ASU announced last week that "On 5 May 1961, Alan Shepard became the first American in space aboard the Freedom 7 spacecraft. To celebrate the fiftieth anniversary of this milestone, the NASA Johnson Space Center (JSC) and the School of Earth and Space Exploration at ASU have released the Project Mercury Online Digital Archive. In this new digital archive, high-resolution scans of the raw and enhanced versions of the original Mercury flight films are available to both researchers and the general public, to browse or download, at: http://tothemoon.ser.asu.edu/ [right, image from Mercury mission #4 taken on Sept. 13, 1961 is just one of the many images that was written on by engineers. Credit: NASA/JSC/Arizona State University]

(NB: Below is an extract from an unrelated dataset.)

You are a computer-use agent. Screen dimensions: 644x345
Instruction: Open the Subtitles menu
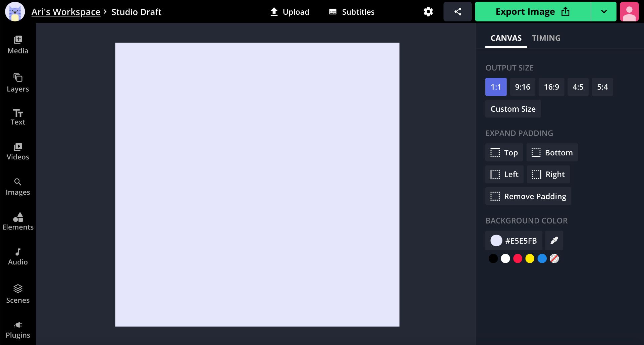pos(352,12)
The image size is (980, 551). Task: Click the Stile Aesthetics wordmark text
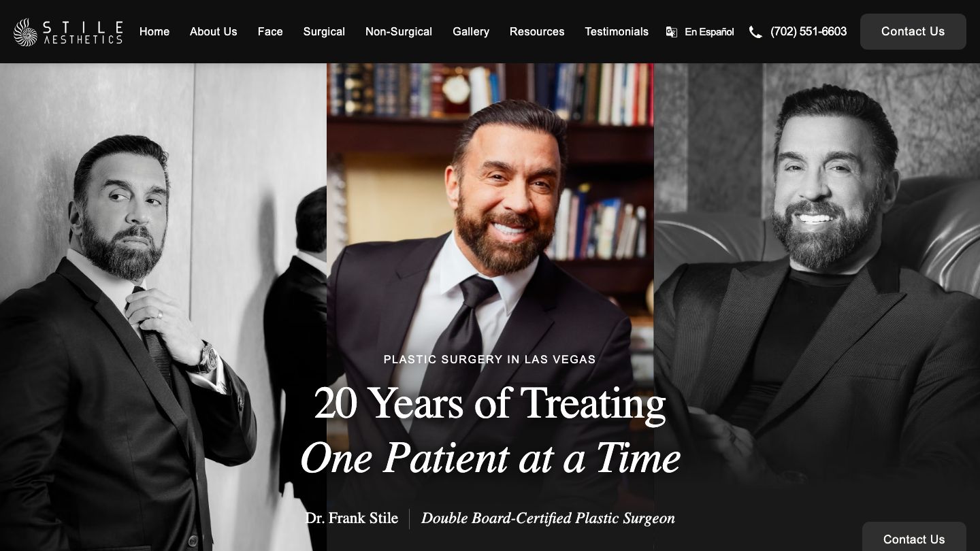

"Between 1960 and 1963, NASA launched numerous unmanned and six manned Mercury flights. To record their historic voyages and collect scientific observations from Earth’s orbit, astronauts snapped nearly 2,000 photographs in 70 mm format with handheld and automated cameras. Many of the images (specifically those from the unmanned flights) were taken with cameras mounted on brackets looking out the window on a timer. Robinson’s team assembled these into movies and they are posted on the webpage also.
The collection of scanned images, most taken with the Swedish designed Hasselblad 500c camera that was first introduced in 1957 and renowned for its clarity, are now available in high-resolution for scientists, engineers and the public."